The Humboldt and District Museum staff, as well as an extremely dedicated team of volunteers are continuing to revive history about ten kilometers southwest of the city.

The ‘Original Humboldt’ site is where the name, well originated.

On Thursday night at the museum, curator Jennifer Hoesgen chaired an information session providing more data about the 80 acres located on ‘Telegraph Road.’ Original Humboldt was part of the 1876 Dominion Telegraph Line. A cabin was built at the site by Gorge Weldon and there the ‘Humboldt Telegraph Station’ was developed. His wife Catherine worked as the first woman telegrapher in western Canada.

« That name stuck with that cabin, » explained Hoesgen. « They left in about 1883, in 1885 when the military campaign came it was an abandon cabin. The military came because I think they figured that’s where they didn’t expect them to be. »

At one point, 460 soldiers were at the site before heading off to Batoche.

The site has seen some archeological work done, there is educational school tours plus in 2015 they added walkways to make the site more tourist friendly. Hoesgen said that’s a big part of the plan for 2016.

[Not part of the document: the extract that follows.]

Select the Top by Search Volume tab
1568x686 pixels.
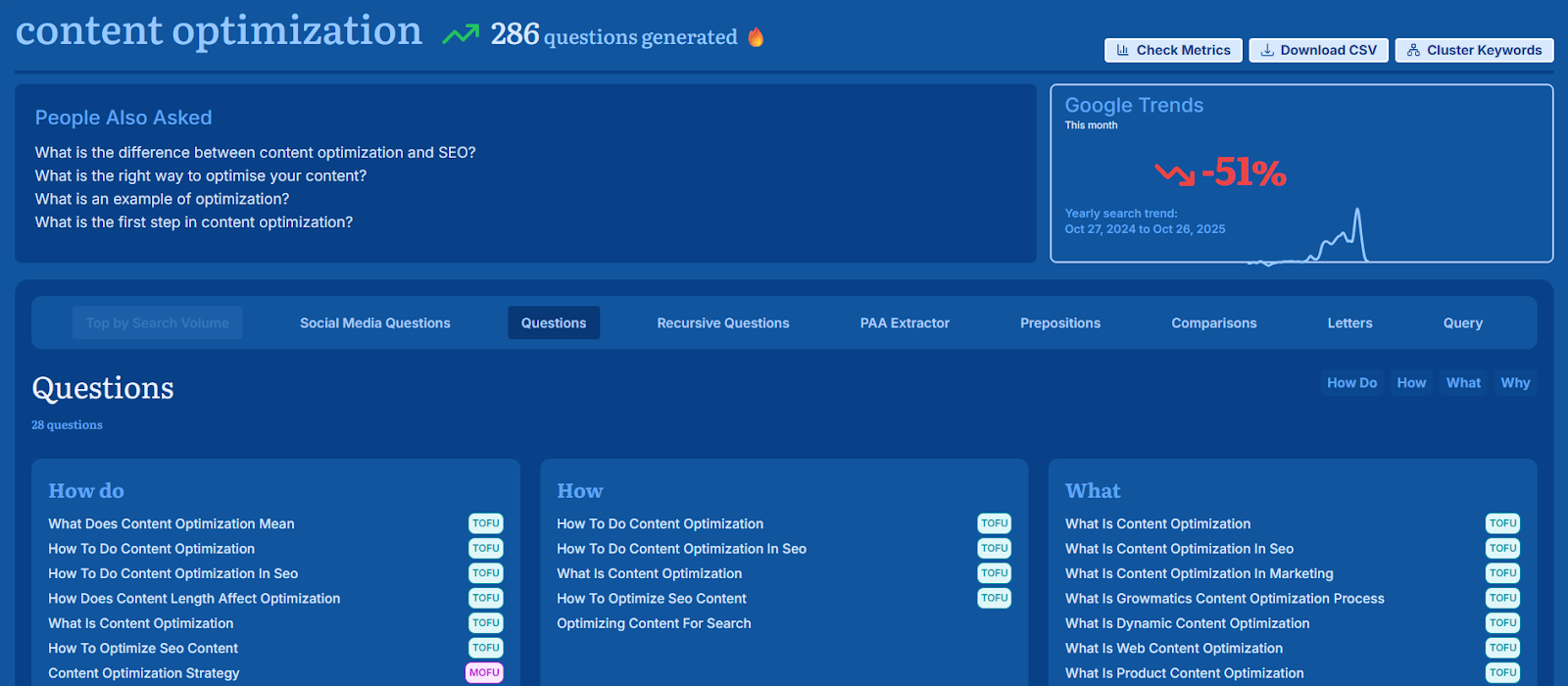157,323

« We’re starting to do some natural grasses, our intent is to turn the entire 80 acres of land into natural grasses completely, cut some trails, do a lot more art installations. »

« It’s hard to share a story when you have the land left, » Hoesgen continued.

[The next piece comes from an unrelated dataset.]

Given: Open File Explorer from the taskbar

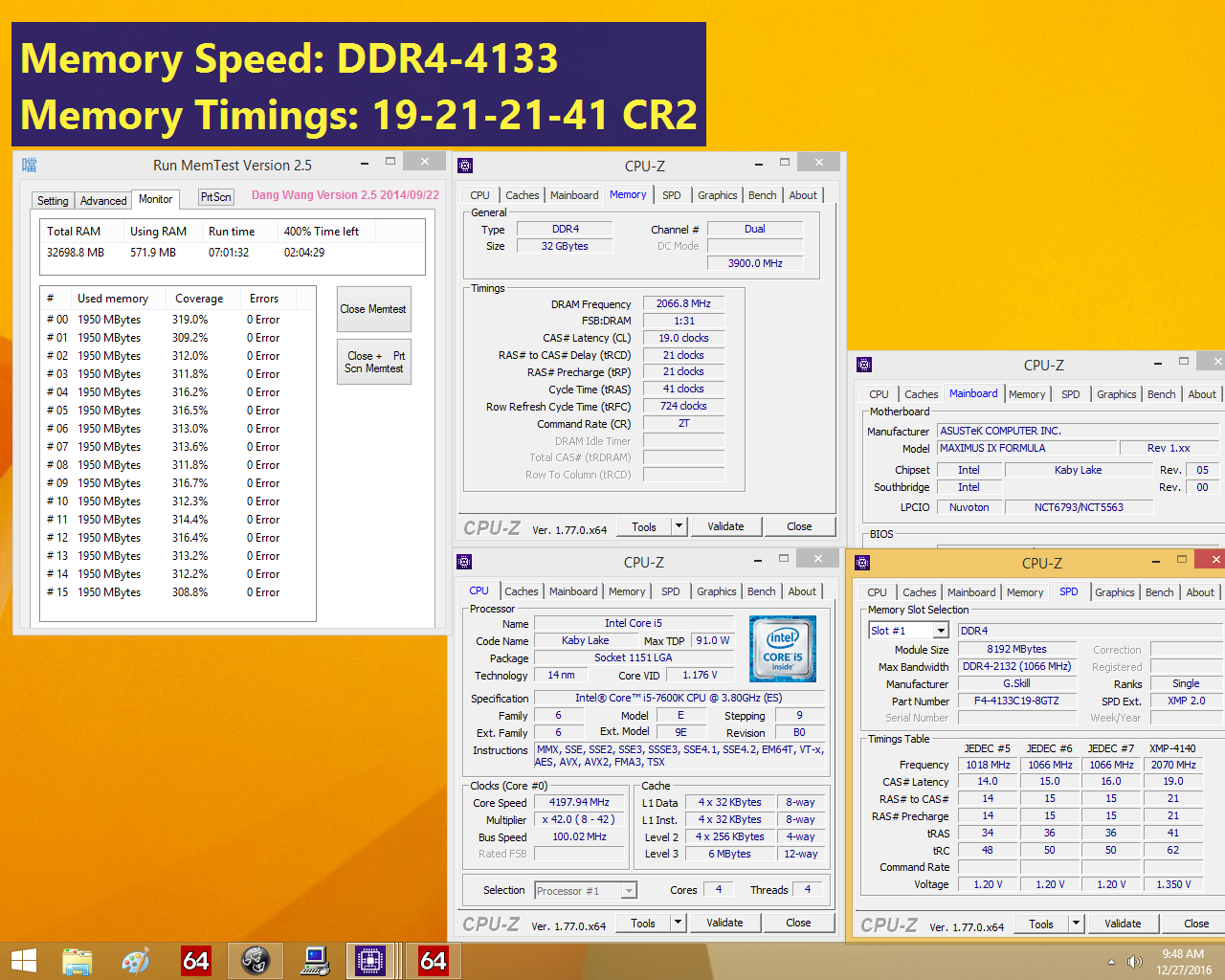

That’s why they had the information meeting, the board wants to make sure they have as many stories to tell as possible about the land’s storied past and importance in Canadian history.

Our nation will celebrate it’s 150th year in 2017, Hoesgen wants this site to be a huge part of the agenda for the Summer’s commemorative schedule.

« We haven’t set a date yet, we’re hoping to have the Governor General out. That event will be all the people coming together, the site is the only place in Canada where building the Dominion Telegraph Line is marked. »

Hoesgen is encouraging anyone with ideas or a knowledge of the land’s history to call her at the museum at 682-5226 or simply stop in.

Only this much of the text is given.